Farke had to play with the cards he was dealt with when he arrived – and tried to start implementing his ideas while using the talents available to him – but last season was as much to do with gradually clearing out talented players that didn’t fit the plan, while still giving them the chance to highlight their talents and maximise outgoing transfer fees.
The rejuvenated Marco Stiepermann (see Will’s piece from earlier in the week), the tenacious Onel Hernandez, and the imperious Emi Buendia are the players that fit the plan. So many chances this season have come from their continual harassment of the opposition in the very areas they don’t want to give the ball away. Todd Cantwell equally fits this bill when he comes on and is happy to scrap for the ball.

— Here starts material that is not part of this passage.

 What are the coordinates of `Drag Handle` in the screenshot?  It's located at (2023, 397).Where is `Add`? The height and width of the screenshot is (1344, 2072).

Again, a youngster finds it easier to adapt his game to the manager’s plan than a more seasoned player.
And with the striker, while Nelson Oliveira and Cameron Jerome couldn’t meet the brief for a false nine with great movement and link-up play that I foresaw Farke wanting to use, a year’s wait and an inspired free transfer for a little-known Celtic reject finally delivered the man.
While I can pretend I saw it all coming from a bit of guesswork I did two years ago, the way that Stuart Webber and Farke have moulded this squad into what it has become and applied tactics which have delighted the senses is inspiring. And the best part is that neither man sees the current state of affairs as being anywhere close to the top of the mountain.
The plans extend much further. Even at my most Nostradamus, I can’t see the vision that these guys can. I’m just delighted that I’ll be along for the ride to see it.